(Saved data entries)
##########

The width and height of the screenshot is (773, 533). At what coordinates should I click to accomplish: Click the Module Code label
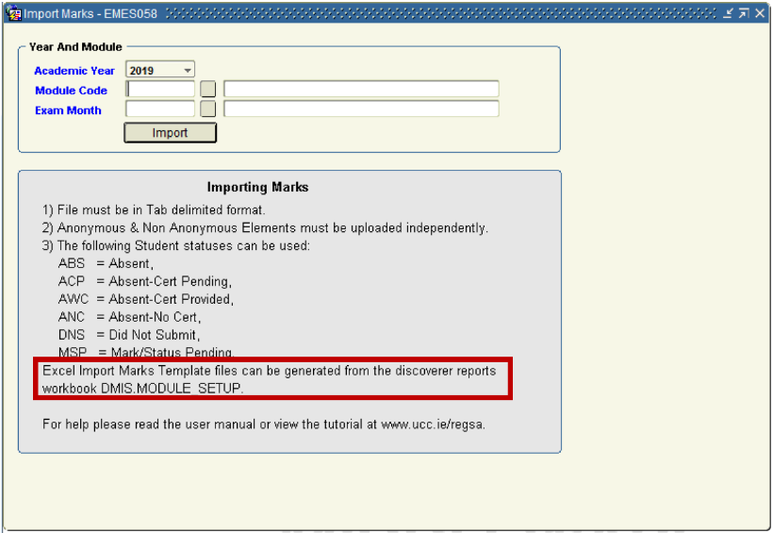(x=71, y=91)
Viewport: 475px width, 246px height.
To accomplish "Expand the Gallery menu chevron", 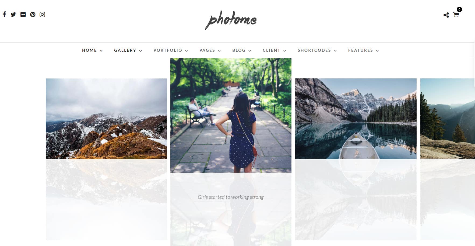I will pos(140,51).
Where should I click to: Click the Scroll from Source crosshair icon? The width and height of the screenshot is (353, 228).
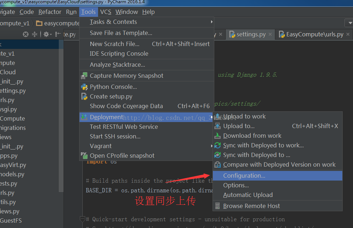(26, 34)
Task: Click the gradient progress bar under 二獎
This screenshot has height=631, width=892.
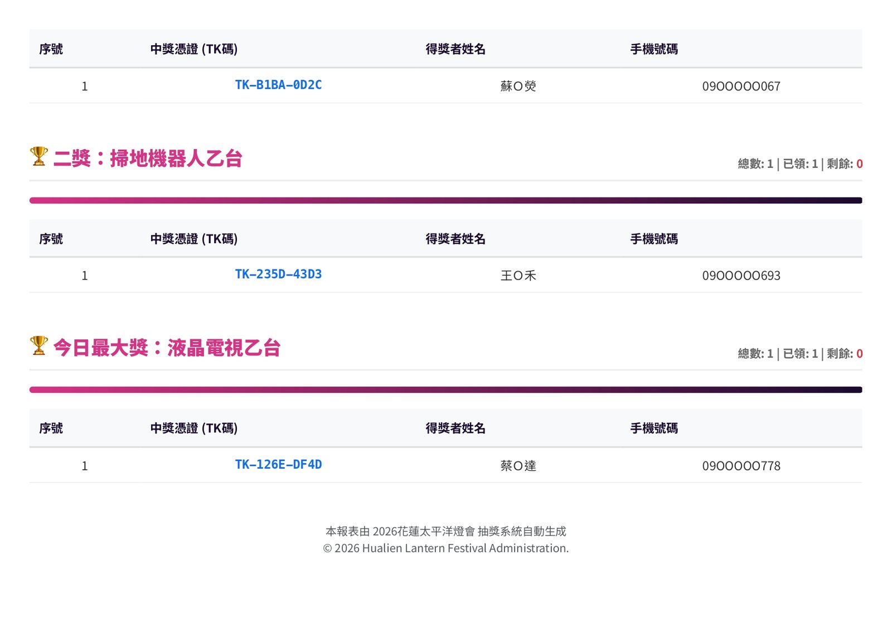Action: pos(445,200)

##########

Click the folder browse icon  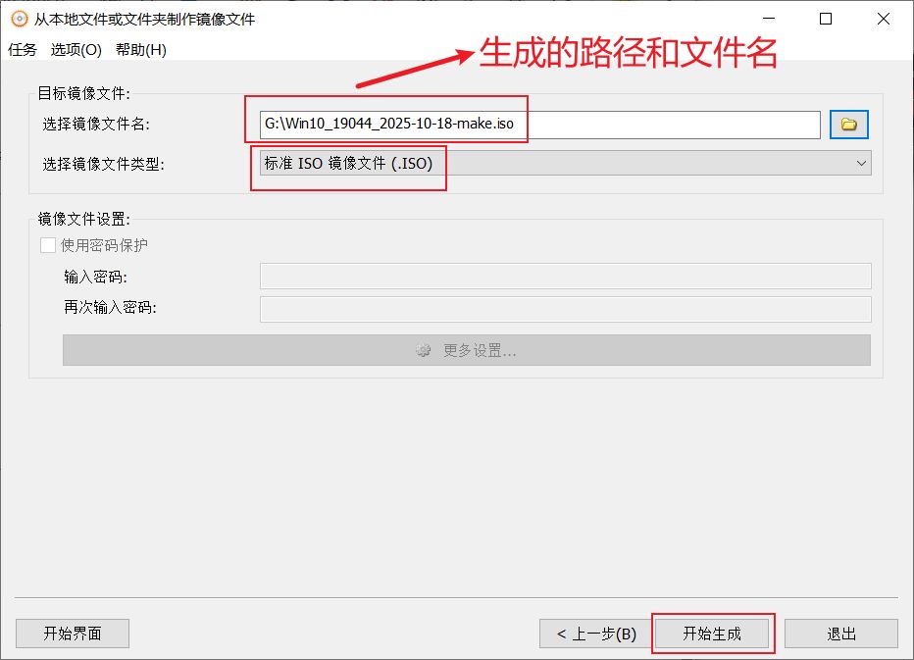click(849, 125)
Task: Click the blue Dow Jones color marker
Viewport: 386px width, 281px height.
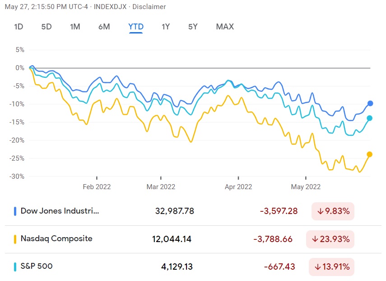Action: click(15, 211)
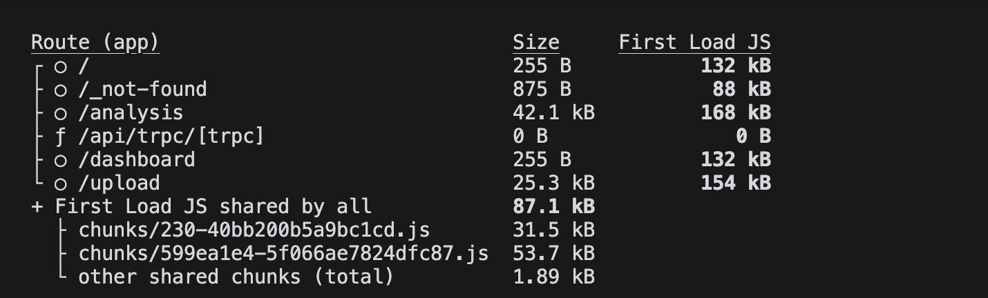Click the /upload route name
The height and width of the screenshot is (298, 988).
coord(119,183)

##########

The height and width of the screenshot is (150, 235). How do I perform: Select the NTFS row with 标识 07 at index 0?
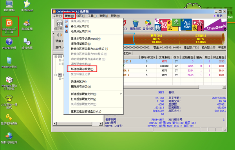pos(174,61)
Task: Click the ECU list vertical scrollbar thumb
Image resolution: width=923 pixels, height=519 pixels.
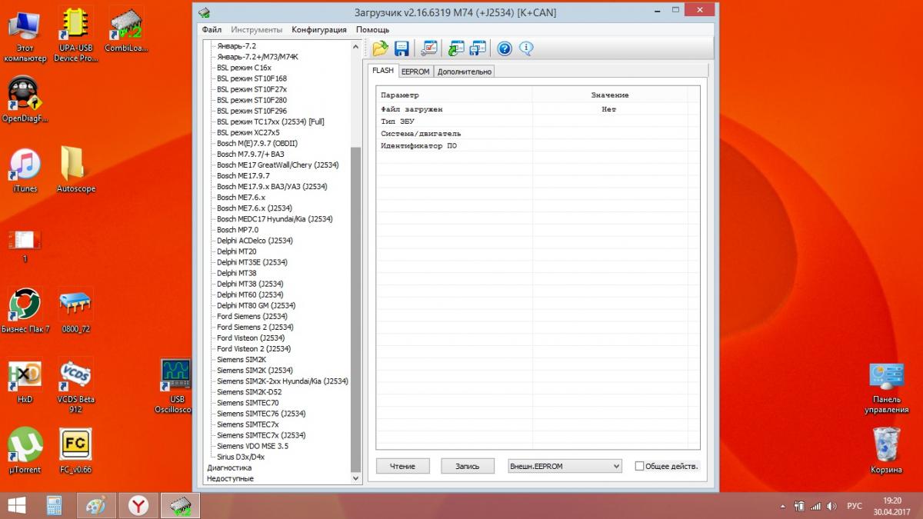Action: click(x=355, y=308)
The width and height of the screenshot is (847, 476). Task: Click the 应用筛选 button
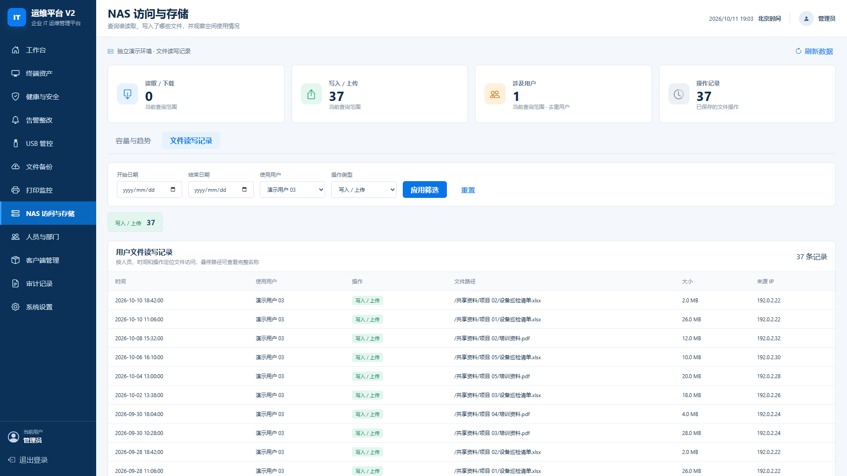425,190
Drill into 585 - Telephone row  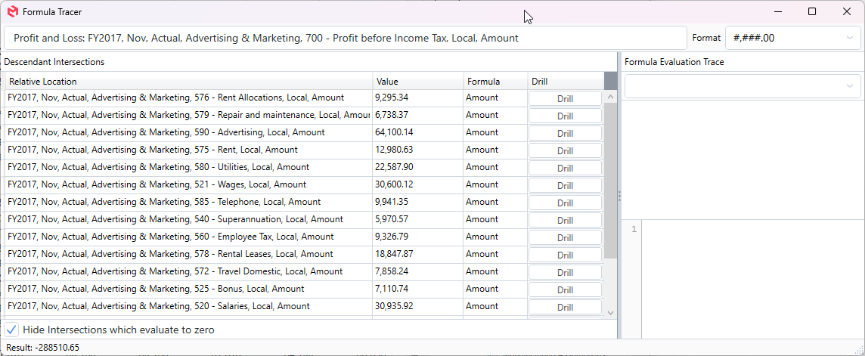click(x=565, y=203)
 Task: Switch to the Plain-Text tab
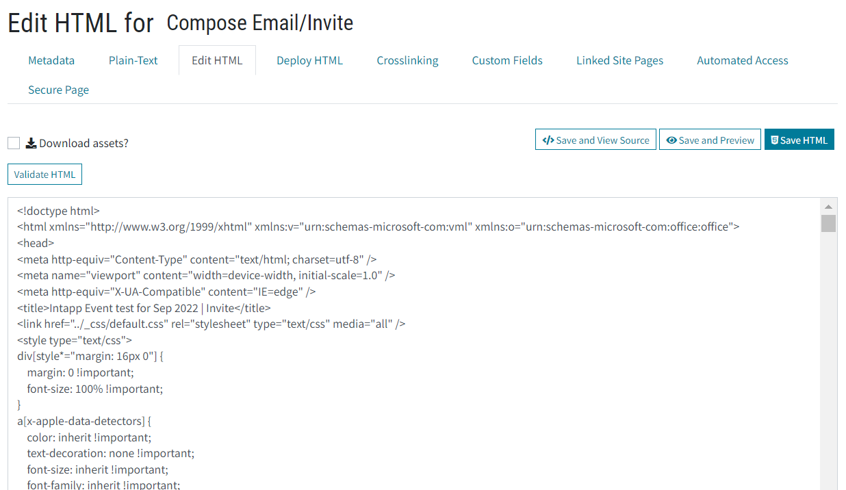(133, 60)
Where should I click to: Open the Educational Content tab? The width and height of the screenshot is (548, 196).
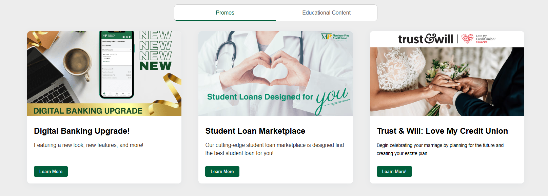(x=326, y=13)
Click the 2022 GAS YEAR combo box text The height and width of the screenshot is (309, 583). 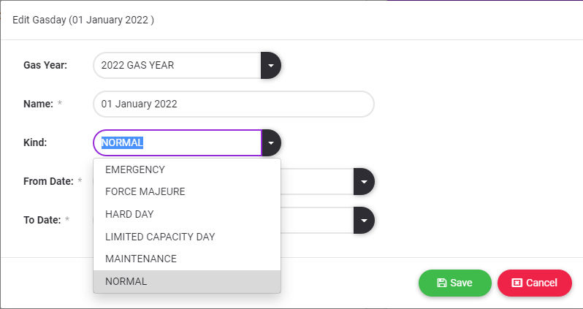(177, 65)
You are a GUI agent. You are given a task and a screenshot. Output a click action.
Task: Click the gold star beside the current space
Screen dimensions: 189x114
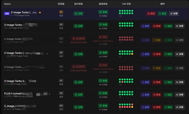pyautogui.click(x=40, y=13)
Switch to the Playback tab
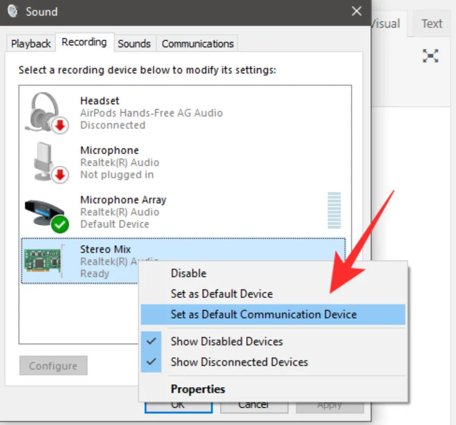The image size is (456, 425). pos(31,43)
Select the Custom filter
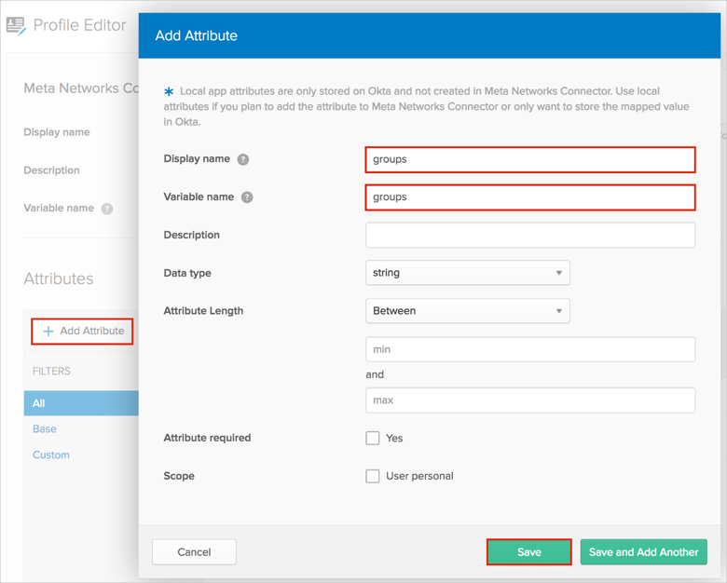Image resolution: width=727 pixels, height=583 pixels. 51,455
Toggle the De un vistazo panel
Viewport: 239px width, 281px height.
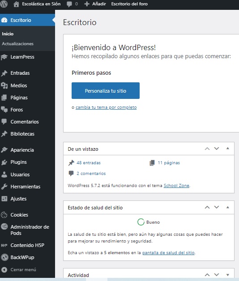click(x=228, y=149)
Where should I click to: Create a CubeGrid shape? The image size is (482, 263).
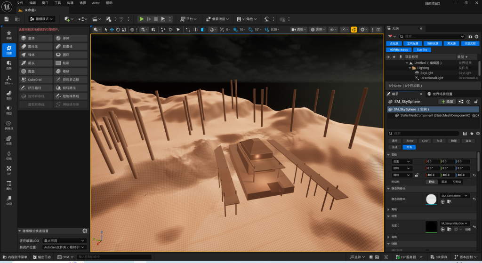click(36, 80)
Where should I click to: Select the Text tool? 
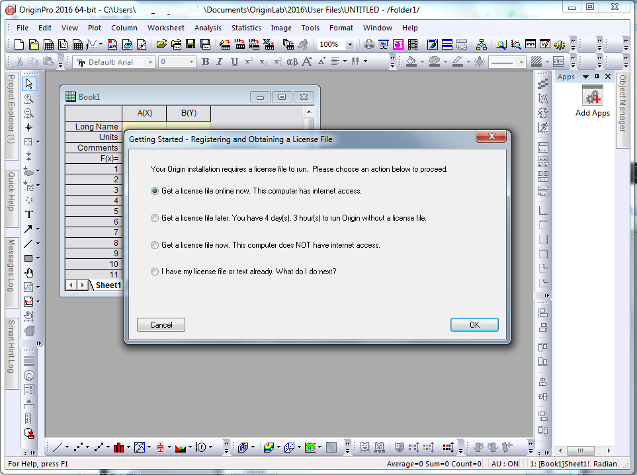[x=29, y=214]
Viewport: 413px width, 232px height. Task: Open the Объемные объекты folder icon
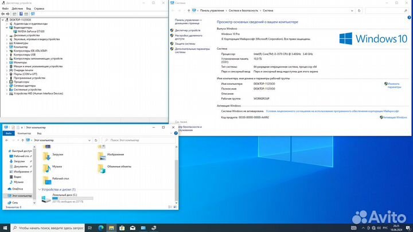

##########

§ Work task
Nothing outside the stretch above, from the line with "Where should I click to: Select" through the line with "Viewport: 413px width, 232px", is set down. Transcribe that stretch exactly, ends included, but not its pictures.

§ Answer space
Where should I click to: Select the Text tool? 
[x=29, y=214]
Viewport: 413px width, 232px height. Task: Open the Объемные объекты folder icon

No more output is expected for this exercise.